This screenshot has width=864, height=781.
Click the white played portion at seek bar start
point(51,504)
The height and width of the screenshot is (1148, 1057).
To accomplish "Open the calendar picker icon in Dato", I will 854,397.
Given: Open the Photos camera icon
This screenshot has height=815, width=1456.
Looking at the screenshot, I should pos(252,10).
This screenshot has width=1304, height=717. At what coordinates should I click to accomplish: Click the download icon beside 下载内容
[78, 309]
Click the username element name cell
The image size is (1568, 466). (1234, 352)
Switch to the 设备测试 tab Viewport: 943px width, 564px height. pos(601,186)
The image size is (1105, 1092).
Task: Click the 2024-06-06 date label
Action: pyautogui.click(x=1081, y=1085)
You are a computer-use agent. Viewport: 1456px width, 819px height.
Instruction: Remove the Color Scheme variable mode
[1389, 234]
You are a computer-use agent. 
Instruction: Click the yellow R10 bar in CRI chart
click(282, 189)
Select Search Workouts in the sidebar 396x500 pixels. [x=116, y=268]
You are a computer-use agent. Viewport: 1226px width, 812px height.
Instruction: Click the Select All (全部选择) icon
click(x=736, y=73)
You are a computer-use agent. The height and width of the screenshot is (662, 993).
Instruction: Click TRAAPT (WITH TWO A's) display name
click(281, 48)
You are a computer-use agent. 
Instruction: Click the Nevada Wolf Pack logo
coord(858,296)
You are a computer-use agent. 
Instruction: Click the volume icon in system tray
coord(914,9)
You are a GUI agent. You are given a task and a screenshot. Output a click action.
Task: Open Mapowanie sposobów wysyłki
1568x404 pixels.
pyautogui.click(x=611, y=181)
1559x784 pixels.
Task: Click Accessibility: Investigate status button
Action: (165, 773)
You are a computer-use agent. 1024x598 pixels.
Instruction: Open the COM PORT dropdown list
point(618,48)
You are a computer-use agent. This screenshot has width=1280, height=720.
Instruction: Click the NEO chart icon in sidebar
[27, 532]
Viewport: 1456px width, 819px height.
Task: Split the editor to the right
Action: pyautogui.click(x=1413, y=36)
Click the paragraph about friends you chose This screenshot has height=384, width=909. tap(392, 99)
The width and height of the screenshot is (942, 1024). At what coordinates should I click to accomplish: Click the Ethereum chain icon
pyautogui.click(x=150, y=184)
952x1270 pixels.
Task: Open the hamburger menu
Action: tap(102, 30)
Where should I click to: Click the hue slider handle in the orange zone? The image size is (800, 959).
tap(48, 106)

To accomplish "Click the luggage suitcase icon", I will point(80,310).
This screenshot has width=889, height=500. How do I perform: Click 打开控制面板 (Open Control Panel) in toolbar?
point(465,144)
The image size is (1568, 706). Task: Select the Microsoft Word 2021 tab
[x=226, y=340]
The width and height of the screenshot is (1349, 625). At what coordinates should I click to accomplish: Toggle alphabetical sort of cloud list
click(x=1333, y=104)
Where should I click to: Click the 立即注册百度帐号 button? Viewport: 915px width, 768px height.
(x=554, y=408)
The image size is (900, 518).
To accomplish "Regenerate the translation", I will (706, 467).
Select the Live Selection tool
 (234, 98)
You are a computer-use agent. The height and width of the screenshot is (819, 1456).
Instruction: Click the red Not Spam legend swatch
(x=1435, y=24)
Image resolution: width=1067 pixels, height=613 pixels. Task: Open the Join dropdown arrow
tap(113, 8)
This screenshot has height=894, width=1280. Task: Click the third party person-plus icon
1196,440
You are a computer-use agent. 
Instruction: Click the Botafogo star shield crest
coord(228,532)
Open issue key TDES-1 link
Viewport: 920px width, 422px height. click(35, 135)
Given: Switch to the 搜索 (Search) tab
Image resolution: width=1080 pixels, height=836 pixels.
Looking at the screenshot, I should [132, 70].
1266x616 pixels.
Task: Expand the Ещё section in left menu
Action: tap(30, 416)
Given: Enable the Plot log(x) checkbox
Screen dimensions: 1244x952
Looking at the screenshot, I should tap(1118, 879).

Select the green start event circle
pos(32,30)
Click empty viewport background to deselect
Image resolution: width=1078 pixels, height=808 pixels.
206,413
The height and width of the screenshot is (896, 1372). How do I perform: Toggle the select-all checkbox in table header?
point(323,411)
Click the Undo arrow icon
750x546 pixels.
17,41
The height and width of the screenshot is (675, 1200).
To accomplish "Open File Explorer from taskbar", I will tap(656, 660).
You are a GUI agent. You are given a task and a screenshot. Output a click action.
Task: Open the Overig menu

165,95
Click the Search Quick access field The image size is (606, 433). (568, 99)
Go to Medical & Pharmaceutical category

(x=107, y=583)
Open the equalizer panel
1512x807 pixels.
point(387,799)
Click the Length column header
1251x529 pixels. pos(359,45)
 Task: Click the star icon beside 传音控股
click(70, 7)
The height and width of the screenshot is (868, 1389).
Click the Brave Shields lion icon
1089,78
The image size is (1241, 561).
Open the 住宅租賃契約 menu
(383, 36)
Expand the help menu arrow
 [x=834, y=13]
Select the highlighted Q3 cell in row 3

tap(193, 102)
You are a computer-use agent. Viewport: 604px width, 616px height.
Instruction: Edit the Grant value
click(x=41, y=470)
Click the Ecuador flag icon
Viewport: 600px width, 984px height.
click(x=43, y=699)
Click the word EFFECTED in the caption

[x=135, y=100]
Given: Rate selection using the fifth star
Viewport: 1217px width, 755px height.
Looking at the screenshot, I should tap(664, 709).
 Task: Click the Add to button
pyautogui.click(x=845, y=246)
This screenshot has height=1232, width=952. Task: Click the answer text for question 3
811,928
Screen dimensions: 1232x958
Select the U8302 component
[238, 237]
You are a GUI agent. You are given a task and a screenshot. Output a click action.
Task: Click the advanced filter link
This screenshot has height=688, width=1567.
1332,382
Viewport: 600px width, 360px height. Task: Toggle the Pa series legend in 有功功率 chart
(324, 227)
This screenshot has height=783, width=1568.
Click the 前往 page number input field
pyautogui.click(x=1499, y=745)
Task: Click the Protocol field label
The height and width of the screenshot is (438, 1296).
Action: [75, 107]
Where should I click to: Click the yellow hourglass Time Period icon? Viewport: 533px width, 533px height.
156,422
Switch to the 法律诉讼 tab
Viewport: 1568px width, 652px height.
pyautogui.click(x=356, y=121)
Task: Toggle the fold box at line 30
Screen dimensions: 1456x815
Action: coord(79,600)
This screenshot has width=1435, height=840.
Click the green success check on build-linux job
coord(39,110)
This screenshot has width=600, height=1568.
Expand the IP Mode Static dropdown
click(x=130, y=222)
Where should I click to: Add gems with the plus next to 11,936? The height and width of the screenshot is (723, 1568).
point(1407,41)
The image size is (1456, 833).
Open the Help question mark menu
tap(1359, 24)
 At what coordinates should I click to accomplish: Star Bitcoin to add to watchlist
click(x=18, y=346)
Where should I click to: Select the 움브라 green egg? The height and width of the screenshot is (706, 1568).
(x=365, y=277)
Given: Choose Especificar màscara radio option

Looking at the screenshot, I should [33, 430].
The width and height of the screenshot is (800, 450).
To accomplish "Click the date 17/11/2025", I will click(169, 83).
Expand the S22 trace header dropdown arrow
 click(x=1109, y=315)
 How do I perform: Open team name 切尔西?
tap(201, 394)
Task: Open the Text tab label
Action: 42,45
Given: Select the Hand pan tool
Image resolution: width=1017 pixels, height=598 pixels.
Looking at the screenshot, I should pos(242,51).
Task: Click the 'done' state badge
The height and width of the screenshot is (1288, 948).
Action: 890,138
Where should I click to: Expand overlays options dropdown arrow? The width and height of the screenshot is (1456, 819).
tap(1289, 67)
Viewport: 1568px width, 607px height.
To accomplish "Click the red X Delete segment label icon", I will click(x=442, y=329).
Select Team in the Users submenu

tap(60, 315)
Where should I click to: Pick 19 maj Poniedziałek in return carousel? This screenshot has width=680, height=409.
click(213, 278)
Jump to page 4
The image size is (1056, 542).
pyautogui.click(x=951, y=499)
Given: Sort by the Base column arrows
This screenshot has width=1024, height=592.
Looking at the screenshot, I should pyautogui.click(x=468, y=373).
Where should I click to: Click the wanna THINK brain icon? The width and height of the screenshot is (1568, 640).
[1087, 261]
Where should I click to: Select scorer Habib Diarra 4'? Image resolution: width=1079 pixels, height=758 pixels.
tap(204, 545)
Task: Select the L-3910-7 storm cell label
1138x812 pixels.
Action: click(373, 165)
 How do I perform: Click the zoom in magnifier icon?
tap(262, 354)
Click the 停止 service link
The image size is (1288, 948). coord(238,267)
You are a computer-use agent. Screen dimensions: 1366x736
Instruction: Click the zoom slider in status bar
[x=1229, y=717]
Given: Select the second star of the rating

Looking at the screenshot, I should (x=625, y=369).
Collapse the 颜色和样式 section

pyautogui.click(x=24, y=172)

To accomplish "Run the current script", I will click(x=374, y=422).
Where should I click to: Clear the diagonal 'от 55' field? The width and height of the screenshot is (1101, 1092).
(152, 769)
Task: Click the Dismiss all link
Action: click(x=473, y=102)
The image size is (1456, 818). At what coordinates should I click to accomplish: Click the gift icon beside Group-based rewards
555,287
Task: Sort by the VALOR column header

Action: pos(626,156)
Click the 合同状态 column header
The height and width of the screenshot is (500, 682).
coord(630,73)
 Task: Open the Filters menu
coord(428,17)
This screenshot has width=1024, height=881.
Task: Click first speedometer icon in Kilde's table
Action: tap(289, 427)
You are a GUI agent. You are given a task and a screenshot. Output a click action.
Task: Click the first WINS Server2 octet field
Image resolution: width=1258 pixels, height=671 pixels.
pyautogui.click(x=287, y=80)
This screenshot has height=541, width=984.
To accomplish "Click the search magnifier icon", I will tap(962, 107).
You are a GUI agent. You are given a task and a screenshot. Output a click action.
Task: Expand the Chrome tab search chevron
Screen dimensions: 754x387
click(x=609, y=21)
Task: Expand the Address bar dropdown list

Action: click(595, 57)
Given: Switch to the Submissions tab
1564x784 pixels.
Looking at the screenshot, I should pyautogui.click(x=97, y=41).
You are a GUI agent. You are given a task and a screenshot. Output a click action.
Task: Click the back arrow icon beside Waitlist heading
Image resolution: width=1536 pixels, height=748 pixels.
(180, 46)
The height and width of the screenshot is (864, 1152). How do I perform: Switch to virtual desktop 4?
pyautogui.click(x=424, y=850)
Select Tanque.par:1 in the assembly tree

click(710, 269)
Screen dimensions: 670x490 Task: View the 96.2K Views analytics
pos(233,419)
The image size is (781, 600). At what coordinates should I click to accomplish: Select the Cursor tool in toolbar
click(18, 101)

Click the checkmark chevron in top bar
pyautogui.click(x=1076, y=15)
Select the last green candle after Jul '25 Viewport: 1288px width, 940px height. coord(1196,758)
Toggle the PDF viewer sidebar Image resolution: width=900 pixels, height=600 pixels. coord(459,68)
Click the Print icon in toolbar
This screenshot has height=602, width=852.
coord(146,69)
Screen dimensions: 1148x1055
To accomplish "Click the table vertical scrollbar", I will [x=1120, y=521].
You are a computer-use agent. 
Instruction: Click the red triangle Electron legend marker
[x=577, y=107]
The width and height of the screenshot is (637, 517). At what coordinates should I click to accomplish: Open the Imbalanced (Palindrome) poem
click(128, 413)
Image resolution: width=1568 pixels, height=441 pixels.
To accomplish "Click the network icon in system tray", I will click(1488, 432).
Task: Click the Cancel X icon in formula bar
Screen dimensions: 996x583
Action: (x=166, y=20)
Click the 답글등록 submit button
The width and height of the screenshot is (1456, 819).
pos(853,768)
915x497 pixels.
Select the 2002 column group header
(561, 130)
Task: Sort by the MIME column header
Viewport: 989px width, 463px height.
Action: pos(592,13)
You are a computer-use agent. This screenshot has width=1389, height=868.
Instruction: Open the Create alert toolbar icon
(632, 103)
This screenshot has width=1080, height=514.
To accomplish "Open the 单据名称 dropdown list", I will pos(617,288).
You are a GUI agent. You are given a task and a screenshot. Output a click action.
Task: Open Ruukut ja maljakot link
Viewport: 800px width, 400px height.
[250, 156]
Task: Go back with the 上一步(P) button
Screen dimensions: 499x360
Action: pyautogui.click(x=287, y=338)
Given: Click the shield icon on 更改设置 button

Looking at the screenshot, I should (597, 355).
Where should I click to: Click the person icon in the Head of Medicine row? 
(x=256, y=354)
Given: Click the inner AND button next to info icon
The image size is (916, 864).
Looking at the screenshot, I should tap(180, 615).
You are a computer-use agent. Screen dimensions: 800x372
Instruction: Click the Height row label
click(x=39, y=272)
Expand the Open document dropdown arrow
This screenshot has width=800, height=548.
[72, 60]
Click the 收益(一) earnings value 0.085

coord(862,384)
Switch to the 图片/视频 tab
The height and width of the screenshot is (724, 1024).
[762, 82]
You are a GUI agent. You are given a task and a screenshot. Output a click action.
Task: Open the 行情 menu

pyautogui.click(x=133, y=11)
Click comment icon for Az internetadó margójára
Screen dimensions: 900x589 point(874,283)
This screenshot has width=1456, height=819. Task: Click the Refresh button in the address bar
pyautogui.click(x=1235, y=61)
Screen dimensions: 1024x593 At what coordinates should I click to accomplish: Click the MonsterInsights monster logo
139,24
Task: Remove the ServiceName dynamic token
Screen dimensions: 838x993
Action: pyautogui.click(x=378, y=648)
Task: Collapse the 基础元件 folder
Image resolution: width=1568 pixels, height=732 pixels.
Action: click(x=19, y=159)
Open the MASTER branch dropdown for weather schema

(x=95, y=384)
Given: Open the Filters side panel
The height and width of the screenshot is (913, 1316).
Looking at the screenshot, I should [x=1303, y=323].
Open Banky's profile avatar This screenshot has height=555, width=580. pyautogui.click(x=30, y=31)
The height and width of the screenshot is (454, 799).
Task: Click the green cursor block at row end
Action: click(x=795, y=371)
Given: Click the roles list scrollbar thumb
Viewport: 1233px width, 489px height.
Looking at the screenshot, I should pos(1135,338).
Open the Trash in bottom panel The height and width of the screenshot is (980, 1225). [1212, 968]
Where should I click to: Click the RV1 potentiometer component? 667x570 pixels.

# # # # #

Reproduce the items verbatim, everything from the line containing "The image size is (1456, 818)." down to the line containing "Action: pos(626,156)", both ends included.

WRITTEN SOLUTION =
The image size is (1456, 818). At what coordinates should I click to accomplish: Click the gift icon beside Group-based rewards
555,287
Task: Sort by the VALOR column header

Action: pos(626,156)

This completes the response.